___ Extracted material

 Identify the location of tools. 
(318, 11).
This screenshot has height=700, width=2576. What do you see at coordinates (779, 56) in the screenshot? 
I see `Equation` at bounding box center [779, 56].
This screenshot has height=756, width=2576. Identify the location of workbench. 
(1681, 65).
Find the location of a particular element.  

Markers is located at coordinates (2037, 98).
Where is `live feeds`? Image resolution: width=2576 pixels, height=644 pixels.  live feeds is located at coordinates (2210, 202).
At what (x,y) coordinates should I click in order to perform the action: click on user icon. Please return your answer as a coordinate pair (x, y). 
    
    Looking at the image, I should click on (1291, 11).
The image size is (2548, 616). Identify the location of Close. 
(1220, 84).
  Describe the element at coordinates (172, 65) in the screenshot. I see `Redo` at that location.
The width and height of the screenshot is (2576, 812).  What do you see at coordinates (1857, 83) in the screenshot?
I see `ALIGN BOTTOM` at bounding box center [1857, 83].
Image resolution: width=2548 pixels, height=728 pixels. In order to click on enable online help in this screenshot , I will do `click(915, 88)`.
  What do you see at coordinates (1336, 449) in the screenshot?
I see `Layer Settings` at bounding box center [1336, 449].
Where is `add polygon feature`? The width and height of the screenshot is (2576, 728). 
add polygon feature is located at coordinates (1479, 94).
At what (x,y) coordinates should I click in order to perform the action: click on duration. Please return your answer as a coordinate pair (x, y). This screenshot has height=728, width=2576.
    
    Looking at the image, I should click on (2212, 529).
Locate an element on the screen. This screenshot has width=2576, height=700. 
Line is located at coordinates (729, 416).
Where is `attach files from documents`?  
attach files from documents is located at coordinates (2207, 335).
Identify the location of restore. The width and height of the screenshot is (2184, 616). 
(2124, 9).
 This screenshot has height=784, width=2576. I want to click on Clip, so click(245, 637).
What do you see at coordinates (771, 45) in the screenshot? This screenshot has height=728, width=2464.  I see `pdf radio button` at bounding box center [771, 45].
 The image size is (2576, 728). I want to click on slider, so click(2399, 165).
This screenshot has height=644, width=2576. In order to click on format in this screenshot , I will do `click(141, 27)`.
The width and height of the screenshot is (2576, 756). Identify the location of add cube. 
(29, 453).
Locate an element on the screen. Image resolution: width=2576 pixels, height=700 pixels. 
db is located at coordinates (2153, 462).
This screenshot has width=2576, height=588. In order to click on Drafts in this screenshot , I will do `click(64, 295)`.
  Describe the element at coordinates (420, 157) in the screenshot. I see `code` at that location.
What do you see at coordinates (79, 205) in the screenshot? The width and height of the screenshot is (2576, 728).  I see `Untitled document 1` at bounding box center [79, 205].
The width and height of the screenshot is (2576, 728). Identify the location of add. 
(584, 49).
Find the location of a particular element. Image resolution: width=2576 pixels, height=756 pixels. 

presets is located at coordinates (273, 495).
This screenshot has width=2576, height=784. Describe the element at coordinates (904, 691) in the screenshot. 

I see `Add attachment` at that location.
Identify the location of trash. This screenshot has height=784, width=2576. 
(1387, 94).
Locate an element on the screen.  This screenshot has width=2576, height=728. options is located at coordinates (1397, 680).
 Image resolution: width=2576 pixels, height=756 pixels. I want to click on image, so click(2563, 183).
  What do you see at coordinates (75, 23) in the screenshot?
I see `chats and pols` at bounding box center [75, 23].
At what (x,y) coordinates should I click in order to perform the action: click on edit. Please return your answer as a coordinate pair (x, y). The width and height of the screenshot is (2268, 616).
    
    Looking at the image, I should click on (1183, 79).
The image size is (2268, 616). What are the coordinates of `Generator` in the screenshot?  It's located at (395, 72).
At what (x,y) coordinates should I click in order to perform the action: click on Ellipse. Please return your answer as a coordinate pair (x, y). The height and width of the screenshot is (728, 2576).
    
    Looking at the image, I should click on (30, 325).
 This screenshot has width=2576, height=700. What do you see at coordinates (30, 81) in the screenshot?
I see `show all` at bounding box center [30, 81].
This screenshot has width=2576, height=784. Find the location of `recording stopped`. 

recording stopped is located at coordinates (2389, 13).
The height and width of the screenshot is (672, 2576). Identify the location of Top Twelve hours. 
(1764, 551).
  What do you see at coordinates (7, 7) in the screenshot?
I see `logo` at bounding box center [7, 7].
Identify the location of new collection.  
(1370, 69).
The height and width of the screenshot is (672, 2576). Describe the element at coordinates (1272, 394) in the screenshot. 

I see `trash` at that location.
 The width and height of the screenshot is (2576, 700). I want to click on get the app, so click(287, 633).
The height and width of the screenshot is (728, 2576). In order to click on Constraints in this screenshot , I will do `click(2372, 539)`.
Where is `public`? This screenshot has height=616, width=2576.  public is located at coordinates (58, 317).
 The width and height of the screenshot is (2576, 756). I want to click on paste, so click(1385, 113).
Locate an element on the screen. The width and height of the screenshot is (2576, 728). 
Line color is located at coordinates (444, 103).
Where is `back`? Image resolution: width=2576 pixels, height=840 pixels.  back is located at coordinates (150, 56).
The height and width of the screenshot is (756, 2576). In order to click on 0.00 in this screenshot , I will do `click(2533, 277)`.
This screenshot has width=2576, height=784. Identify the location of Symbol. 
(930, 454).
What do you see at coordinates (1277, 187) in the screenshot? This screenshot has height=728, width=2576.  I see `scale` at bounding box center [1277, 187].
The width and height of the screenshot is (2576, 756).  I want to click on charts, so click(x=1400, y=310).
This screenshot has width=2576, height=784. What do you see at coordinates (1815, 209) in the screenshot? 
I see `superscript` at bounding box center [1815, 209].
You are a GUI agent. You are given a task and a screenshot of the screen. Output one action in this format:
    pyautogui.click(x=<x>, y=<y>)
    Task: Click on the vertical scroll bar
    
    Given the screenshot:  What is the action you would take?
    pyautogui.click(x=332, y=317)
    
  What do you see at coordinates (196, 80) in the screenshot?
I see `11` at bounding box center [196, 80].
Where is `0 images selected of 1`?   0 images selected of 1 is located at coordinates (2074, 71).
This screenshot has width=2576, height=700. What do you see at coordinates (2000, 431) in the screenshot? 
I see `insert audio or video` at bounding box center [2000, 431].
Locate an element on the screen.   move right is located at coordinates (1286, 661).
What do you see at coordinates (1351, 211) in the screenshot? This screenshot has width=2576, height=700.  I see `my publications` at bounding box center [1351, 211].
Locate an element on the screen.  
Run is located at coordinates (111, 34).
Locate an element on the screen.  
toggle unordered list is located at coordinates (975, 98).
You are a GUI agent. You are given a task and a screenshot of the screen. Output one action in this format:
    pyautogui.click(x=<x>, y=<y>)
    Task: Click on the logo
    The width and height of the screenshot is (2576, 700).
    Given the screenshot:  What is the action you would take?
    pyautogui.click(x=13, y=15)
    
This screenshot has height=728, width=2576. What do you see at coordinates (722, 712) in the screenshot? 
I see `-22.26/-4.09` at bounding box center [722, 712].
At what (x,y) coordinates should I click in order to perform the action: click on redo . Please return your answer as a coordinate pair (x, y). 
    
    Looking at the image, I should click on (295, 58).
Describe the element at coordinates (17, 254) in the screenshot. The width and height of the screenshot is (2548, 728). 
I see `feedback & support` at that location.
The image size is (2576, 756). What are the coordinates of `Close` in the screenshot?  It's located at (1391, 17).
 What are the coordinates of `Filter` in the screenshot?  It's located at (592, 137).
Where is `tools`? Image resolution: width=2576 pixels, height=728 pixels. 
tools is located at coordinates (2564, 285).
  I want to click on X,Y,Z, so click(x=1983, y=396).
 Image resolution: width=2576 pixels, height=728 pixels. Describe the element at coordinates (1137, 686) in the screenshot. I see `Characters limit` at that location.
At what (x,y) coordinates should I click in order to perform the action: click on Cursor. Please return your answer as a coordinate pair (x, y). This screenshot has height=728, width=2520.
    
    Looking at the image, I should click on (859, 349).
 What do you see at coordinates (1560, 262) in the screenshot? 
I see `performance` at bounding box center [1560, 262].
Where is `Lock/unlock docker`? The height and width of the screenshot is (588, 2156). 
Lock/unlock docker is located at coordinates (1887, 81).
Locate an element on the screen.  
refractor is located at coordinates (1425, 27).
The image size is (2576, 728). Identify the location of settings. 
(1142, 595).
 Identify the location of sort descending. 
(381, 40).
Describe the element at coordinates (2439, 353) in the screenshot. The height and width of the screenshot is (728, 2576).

______

Problem description.
Reproduce, without changes, the lines of the material above from the line containing "at (592, 137)." through the line containing "tools is located at coordinates (2564, 285).", inclusive.

Result of this task.
 What are the coordinates of `Filter` in the screenshot?  It's located at (592, 137).
Where is `tools`? Image resolution: width=2576 pixels, height=728 pixels. 
tools is located at coordinates (2564, 285).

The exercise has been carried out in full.